Assistant-to-Assistant Communication

Any assistants in your account can be linked together. This lets one assistant delegate work to another — enabling you to build systems where a coordinator routes tasks to the right specialist.

How It Works

When assistants are linked, the primary assistant can call another assistant as a tool. The called assistant receives the request, performs its task using its own instructions, knowledge, and integrations, and returns the result. Each assistant in a multi-agent system can have:
  • Different instructions and expertise
  • Different knowledge sources
  • Different integrations and tool access
  • Different permission scopes
  1. Open the assistant you want to use as the coordinator (the primary assistant that delegates work)
  2. Navigate to the Integrations tab
  3. Under Assistants, enable the specialists you want this assistant to be able to call
  4. In the coordinator’s instructions, describe when and how to delegate to each specialist
Example instruction for a coordinator:
You are a research coordinator. When a user asks a question:

- For questions about our product features, delegate to the Product Expert assistant
- For questions about competitors, delegate to the Market Research assistant  
- For general questions you can answer directly, respond yourself

Always synthesise the responses from specialists into a clear, unified answer.

When to Use This Pattern

A coordinator receives requests and routes them to the right expert based on topic, intent, or complexity. Each specialist has deep knowledge in its domain.Example: A customer-facing assistant delegates product questions to a product expert, billing questions to a finance assistant, and technical questions to a support engineer assistant.
One assistant processes output from another in a pipeline.

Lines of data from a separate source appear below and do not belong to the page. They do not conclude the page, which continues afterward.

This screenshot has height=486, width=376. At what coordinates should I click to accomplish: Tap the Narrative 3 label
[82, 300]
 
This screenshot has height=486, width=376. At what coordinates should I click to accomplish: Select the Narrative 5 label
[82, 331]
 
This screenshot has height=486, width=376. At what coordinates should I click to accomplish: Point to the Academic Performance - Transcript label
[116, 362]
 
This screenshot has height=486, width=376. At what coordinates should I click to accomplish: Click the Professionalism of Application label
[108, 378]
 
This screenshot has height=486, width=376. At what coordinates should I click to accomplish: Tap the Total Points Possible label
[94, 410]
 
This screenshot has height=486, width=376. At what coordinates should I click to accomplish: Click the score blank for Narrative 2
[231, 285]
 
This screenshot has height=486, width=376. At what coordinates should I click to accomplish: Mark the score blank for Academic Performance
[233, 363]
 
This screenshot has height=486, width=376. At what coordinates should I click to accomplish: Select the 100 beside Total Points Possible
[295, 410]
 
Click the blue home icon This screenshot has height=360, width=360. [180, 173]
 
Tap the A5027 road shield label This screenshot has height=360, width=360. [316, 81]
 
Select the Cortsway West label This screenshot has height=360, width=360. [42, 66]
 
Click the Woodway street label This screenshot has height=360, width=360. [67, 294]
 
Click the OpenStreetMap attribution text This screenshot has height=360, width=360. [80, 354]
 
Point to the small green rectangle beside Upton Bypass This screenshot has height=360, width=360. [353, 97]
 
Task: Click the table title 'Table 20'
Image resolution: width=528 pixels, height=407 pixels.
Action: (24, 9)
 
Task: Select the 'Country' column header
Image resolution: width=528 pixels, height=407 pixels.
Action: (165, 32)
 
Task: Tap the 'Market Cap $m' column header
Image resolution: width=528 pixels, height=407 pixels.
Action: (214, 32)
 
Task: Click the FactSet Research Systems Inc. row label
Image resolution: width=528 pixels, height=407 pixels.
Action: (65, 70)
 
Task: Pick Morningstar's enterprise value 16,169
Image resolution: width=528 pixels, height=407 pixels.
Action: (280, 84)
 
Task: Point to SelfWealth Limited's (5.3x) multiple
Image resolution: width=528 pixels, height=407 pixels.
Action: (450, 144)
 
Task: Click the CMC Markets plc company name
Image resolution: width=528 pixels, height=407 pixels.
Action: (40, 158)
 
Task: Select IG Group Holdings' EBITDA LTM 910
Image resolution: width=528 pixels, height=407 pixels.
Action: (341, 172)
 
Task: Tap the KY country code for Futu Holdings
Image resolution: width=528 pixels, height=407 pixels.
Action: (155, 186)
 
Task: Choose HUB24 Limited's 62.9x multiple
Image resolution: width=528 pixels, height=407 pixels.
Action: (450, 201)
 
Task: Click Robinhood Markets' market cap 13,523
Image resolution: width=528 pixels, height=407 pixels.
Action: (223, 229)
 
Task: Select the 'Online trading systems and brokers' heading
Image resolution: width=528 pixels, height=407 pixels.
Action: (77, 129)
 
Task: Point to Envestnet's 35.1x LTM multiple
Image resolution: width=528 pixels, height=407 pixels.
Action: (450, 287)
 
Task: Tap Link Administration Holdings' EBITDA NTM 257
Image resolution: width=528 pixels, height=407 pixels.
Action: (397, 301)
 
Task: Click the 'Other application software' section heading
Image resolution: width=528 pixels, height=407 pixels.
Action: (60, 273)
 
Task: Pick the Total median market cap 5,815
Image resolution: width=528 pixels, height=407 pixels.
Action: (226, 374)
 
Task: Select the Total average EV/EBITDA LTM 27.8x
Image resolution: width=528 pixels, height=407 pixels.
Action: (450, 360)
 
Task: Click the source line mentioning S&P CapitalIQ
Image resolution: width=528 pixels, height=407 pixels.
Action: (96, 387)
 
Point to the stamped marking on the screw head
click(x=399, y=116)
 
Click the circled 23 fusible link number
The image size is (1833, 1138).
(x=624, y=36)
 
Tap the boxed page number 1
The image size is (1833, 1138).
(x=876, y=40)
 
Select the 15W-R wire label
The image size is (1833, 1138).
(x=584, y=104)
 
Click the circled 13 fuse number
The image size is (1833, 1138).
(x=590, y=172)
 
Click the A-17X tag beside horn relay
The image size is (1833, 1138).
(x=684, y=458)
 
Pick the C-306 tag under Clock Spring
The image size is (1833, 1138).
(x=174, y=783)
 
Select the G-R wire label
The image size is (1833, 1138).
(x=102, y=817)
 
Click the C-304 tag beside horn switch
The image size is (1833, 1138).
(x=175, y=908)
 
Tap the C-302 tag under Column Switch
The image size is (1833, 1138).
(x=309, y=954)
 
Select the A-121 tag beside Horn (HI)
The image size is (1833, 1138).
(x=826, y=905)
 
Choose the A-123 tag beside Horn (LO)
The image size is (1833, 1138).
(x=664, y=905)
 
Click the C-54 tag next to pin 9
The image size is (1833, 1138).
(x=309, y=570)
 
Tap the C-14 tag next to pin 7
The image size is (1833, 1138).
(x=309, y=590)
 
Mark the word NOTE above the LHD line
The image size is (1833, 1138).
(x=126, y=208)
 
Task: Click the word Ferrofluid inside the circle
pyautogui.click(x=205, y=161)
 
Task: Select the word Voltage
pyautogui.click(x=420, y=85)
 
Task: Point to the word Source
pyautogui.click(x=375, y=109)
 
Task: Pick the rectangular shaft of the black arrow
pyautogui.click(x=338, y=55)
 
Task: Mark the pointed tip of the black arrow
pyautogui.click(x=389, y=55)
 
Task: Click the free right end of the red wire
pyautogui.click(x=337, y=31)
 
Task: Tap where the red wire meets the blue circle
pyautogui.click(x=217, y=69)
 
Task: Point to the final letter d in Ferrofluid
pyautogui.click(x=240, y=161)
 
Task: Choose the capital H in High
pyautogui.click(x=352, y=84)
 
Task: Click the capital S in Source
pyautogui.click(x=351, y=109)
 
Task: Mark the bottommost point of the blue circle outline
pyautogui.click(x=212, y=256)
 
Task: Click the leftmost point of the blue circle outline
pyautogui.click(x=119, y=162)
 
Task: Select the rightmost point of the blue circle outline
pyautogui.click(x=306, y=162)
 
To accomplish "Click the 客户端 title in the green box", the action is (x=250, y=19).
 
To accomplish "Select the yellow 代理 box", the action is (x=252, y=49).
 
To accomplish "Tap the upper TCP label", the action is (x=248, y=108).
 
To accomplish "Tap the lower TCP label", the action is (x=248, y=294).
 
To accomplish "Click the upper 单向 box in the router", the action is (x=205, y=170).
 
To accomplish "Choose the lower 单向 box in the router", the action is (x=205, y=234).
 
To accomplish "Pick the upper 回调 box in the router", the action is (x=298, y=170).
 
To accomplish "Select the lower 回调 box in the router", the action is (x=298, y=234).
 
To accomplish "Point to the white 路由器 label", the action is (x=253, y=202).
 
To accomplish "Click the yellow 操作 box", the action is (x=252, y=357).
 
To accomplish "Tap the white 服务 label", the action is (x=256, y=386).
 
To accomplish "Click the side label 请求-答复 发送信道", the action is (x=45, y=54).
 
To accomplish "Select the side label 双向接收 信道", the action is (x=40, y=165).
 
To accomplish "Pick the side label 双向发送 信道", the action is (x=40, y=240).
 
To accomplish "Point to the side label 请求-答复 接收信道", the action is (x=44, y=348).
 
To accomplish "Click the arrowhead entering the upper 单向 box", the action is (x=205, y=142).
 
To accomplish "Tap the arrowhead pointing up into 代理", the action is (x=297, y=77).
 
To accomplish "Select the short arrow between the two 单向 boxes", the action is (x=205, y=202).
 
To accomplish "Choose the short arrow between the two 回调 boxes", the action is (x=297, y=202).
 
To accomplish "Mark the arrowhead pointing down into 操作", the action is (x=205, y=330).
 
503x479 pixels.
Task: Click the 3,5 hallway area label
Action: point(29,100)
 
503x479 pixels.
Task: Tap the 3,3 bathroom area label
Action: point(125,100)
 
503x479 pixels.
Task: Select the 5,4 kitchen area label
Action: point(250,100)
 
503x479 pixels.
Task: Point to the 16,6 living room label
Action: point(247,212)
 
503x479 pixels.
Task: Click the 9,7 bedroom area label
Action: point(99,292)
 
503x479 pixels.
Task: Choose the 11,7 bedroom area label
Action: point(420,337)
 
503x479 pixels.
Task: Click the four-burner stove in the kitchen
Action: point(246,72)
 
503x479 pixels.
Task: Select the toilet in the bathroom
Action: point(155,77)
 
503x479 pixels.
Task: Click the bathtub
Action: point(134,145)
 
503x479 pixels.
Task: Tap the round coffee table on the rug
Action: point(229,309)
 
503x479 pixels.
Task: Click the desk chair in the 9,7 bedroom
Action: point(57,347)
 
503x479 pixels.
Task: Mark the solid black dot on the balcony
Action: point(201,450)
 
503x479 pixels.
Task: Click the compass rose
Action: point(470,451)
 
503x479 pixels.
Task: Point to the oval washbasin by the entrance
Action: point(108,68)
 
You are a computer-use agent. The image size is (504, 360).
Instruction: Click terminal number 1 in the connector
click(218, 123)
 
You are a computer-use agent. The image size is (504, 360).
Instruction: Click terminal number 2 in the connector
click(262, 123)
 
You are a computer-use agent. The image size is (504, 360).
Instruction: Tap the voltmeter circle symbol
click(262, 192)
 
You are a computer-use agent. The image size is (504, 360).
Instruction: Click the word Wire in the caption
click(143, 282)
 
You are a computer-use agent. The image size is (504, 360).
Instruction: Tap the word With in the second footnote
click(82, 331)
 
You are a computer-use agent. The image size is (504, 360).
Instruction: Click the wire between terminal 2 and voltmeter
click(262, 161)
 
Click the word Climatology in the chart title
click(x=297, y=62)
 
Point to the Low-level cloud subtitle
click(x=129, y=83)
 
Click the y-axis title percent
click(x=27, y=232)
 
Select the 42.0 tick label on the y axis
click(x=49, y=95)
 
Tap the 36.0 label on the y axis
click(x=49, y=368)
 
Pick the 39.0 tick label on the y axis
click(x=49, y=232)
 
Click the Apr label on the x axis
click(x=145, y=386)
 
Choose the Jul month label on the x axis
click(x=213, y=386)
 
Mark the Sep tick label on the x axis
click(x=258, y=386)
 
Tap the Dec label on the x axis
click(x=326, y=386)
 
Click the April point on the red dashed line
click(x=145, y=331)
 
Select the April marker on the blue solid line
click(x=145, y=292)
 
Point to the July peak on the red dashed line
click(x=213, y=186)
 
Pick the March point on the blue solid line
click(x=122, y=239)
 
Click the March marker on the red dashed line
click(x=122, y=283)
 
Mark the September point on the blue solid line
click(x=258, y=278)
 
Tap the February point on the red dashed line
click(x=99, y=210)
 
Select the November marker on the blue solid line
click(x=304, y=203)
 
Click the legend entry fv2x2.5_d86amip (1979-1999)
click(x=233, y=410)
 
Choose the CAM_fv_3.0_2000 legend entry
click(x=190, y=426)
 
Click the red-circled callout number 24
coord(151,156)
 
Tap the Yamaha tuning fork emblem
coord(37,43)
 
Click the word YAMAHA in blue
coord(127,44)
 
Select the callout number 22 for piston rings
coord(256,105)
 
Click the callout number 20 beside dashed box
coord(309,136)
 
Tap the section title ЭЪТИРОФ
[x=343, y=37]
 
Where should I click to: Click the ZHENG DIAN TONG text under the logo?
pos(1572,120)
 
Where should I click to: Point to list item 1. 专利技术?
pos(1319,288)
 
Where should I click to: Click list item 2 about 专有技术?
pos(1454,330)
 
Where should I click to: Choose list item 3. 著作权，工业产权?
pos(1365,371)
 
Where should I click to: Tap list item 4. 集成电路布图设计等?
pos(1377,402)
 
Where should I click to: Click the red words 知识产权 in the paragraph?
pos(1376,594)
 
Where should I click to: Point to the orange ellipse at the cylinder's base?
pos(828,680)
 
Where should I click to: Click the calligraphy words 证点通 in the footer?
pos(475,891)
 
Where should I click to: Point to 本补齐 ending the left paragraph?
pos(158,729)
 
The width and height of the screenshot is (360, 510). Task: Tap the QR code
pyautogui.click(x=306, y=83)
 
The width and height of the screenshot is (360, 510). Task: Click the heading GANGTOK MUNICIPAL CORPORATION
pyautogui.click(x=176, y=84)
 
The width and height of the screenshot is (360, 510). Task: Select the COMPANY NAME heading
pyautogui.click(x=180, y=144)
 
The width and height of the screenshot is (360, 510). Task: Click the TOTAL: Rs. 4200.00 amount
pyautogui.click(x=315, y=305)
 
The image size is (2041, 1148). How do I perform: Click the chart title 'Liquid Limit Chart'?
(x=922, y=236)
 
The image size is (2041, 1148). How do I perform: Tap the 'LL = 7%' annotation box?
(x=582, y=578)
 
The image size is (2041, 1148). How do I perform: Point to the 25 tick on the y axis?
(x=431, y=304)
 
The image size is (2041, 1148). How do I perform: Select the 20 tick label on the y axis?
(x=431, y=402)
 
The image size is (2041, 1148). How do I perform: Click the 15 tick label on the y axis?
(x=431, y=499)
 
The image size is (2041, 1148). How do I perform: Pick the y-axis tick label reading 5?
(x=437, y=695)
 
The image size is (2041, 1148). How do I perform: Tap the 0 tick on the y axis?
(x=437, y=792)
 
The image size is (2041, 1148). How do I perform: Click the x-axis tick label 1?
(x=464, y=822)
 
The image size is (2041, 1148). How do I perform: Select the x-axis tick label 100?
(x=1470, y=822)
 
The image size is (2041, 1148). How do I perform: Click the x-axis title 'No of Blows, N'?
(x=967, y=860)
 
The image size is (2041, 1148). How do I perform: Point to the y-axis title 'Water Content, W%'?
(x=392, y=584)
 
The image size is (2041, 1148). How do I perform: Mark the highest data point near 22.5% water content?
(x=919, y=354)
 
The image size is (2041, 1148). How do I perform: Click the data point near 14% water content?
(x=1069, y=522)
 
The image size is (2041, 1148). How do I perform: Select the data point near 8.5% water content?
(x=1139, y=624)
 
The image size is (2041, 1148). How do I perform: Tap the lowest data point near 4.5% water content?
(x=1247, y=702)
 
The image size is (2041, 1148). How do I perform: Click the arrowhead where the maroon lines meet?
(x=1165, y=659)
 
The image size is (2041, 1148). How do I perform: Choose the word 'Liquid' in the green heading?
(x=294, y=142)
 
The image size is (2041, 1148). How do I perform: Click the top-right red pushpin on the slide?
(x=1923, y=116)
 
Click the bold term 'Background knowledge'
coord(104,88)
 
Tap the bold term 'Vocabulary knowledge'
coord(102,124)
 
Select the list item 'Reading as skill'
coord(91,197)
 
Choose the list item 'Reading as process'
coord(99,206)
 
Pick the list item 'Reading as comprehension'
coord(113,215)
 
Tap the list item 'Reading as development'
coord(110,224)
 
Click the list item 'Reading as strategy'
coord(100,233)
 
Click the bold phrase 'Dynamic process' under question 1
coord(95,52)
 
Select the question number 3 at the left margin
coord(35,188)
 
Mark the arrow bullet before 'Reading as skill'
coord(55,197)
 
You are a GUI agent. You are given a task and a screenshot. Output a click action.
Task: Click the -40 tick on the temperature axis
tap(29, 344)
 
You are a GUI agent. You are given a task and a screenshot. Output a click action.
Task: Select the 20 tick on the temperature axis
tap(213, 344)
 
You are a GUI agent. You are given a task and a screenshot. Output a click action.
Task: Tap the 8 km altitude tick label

The first extracts or transforms data; the second makes decisions or generates the final output.Example: A data extraction assistant parses incoming documents, then passes structured data to an analysis assistant that generates the final report.
A coordinator dispatches multiple research tasks to different specialists simultaneously, then combines the results.Example: A due diligence assistant delegates financial analysis, legal review, and market analysis to three different specialists, then synthesises a summary.
When a front-line assistant encounters something outside its scope, it escalates to a more capable specialist rather than to a human.Example: A tier-1 support assistant handles common questions directly but escalates complex technical issues to a senior technical assistant before involving a human engineer.

Automatic Sub-Agents

For tool-heavy workflows or large document processing, QuivaWorks automatically uses sub-agents to prevent context window overload. This happens transparently — no configuration required.

Context Window Management

Every AI model has a limit on how much context it can hold in a single interaction. When an assistant needs to use many tools or process a large document, the accumulated context can exceed this limit. QuivaWorks handles this automatically:
1

Task Detection

QuivaWorks identifies that a task would exceed the context window — either because many tools will be called, or because a large document needs to be processed.
2

Sub-Agent Dispatch

Individual tool calls or document sections are handled by dedicated sub-agents. Each sub-agent works within its own context window.
3

Result Consolidation

Sub-agent results are returned to the main assistant, which synthesises them into a coherent response.

Large Document Processing

When a large document is added to an assistant’s knowledge base, sub-agents index it in sections. At query time, a sub-agent retrieves the relevant sections and passes them to the main assistant. This enables accurate processing of:
  • Long technical documents and specifications
  • Extensive legal contracts
  • Large codebases
  • Book-length research reports
The assistant can answer specific questions about the document without loading the entire thing into context.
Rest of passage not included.